EXERCISE GOAL — Word for word, restate the records from their first line through the line with "The width and", both ends included; omit each picture.

INPUT MATERIAL —
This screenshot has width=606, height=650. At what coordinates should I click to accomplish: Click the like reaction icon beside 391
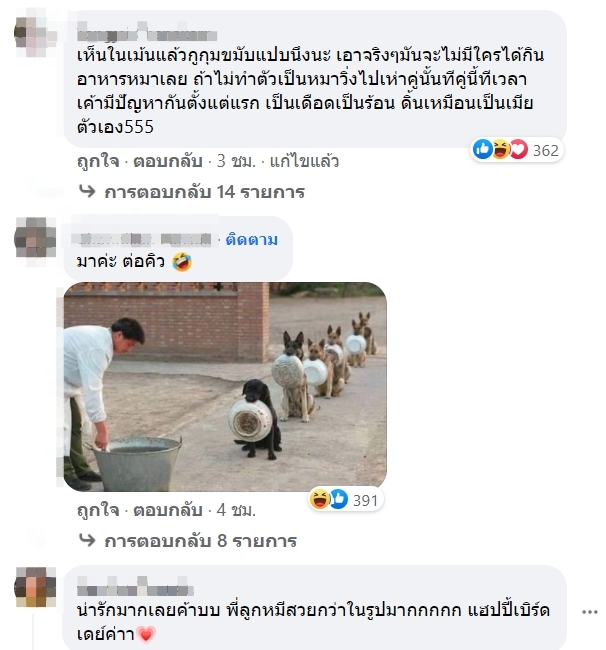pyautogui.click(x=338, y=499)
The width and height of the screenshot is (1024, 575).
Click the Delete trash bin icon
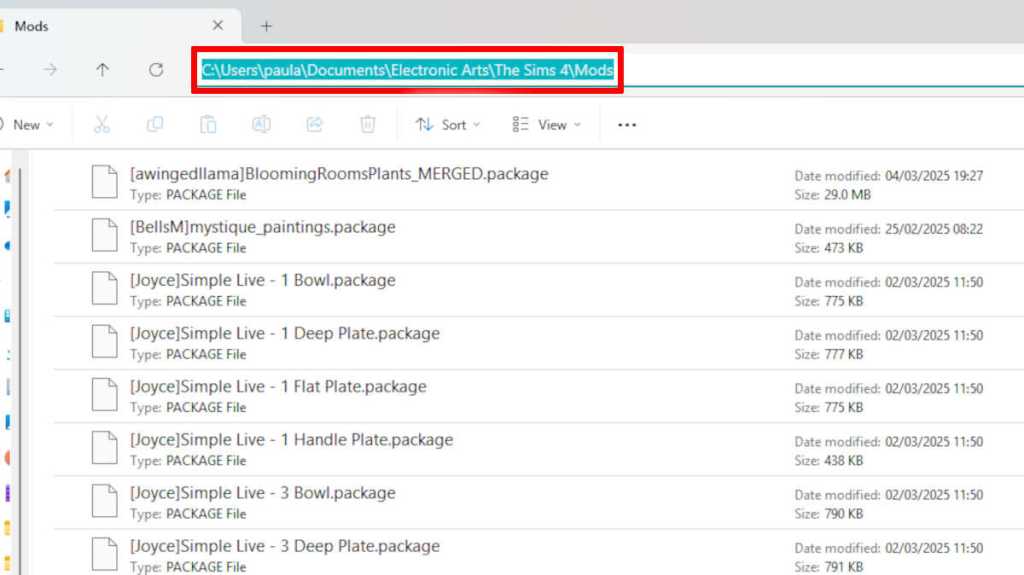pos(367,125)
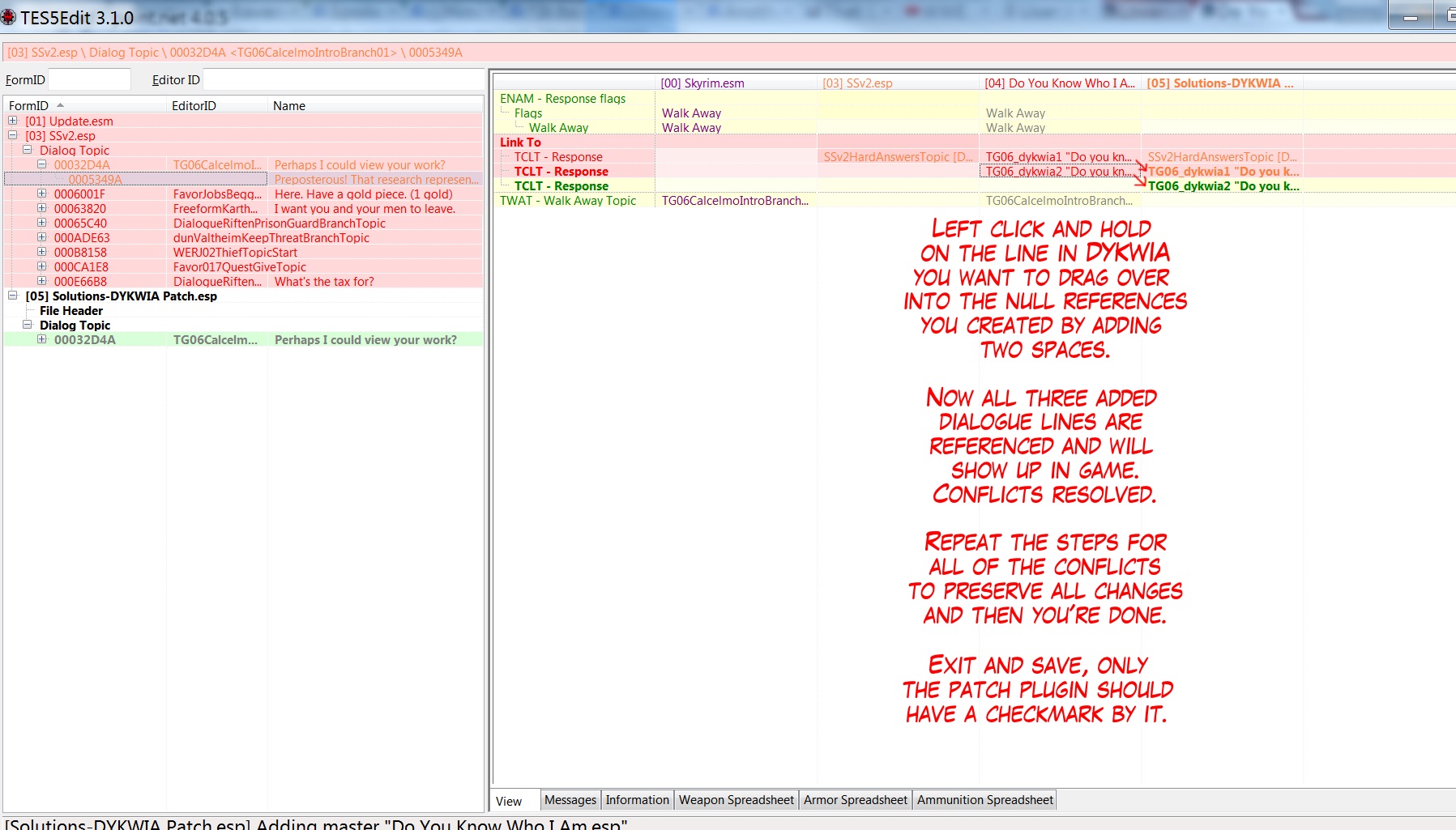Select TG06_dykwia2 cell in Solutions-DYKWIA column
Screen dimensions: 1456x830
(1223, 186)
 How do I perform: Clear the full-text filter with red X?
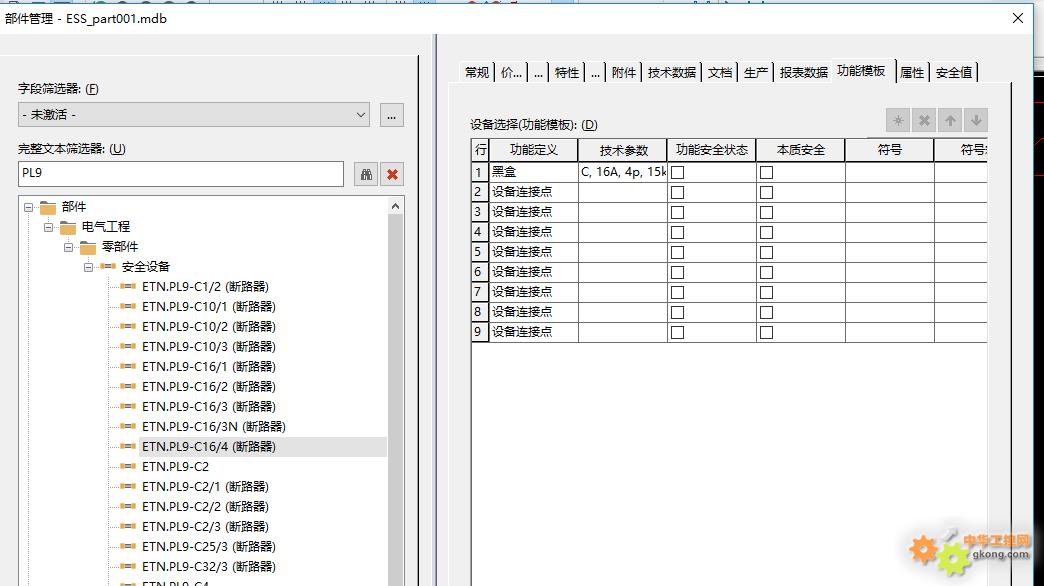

SOLUTION BELOW —
This screenshot has width=606, height=650. At what coordinates should I click to accomplish: Click the like reaction icon beside 391
pyautogui.click(x=338, y=499)
The width and height of the screenshot is (1024, 575).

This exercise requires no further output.